(Optional) Filecoin ecosystem affiliations: David Aronchick, Bacalhau
Do you agree to open source all work you do on behalf of this RFP under the MIT/Apache-2 dual-license?: Yes
Project Summary
Computation over Data (CoD) is gaining momentum as a paradigm to reliably transform the internet's datasets. The general data flow is to ingest data from a URL, save it to immutable storage like Filecoin under a CID, then apply a data transformation function, and finally store the result under a new CID. The key innovation of CoD frameworks like Bacalau or Kamu is to transform data via a provable, or verifiable compute, so that users can trust the result as having come from a particular data set and having gone through a particular transformation.
The challenge with the current CoD systems is that the data ingestion process cannot be trusted. Bahalhau and Kamu provide documentation (https://docs.bacalhau.org/data-ingestion/from-url/, https://docs.kamu.dev/odf/spec/#data-ingestion) on how to ingest data from URLs. These methods download the data and store it under a CID, which creates a fingerprint of the data content, but not of its source. The lack of source information creates several problems:
The content of the stored data sets cannot be trusted.
While it is possible that the data under a CID comes from the specified URL, an attacker could upload arbitrary content and claim that it comes from a URL. Kamu documentation states When interacting with external data we cannot make any assumptions about the guarantees that the external source provides (https://docs.kamu.dev/odf/spec/#data-ingestion).
The content at a URL may change over time.
While users may fetch URL content at the start of every computation, to prove to themselves that the content comes from the correct source, that content can change over time and make it difficult for users to agree on the correct result of the computation. Kamu documentation states we cannot rely on the external data being immutable, on being highly-available, we can’t even be sure the domain that hosts it will still be there the next day (https://docs.kamu.dev/odf/spec/#data-ingestion).

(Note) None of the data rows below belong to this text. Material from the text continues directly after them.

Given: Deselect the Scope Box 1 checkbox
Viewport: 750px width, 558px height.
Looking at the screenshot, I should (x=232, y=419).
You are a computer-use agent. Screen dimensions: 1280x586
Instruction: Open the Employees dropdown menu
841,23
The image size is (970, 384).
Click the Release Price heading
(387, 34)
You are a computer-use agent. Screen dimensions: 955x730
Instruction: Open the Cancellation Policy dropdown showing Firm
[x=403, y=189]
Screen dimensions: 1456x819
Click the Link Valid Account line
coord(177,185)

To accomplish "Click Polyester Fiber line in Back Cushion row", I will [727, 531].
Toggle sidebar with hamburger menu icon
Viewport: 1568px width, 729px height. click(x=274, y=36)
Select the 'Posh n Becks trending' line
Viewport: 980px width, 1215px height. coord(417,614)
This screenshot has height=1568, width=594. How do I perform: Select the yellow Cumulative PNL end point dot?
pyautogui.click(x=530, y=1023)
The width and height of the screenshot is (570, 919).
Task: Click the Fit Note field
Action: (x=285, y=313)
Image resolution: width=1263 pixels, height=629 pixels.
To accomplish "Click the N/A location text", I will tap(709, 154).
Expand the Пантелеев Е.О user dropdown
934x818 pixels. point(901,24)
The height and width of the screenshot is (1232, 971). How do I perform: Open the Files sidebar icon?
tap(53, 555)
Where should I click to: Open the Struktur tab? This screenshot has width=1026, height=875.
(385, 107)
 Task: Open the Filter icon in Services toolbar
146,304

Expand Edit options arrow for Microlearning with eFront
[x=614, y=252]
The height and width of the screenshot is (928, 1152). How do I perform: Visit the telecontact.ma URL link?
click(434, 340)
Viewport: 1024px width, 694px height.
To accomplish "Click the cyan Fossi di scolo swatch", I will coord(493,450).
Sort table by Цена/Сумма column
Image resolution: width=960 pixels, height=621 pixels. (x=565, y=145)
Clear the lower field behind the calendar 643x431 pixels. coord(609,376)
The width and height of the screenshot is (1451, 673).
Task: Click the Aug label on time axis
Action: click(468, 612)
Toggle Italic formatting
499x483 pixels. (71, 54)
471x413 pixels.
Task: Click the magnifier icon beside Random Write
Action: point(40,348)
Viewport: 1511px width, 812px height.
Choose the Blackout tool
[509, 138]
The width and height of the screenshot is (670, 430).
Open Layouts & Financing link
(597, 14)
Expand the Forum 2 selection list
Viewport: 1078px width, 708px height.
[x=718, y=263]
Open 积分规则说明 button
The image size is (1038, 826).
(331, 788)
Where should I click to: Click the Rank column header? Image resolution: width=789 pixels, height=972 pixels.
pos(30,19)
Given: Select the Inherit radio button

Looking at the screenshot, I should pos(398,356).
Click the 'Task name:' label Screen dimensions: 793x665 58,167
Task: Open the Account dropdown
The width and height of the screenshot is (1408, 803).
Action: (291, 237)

We propose to address these data injection challenges by implementing a general data oracle. The data oracle will run in a Nitro Enclave Trusted Execution Environment (TEE). At its core, a Nitro Enclave executes a containerized application in an isolated environment and provides a mechanism for the application to generate cryptographic attestations over its state, signed by Amazon. The data oracle will expose an API for users to specify a URL from which they want to fetch the data. The oracle will then download the URL content and create a source_attestation over the content, the certificate of the server hosting the URL, and a timestamp. The attestation will be signed by Amazon's private key, and so could be verified by anyone, including the transformation functions of the CoD frameworks like Bacalhau or Kamu.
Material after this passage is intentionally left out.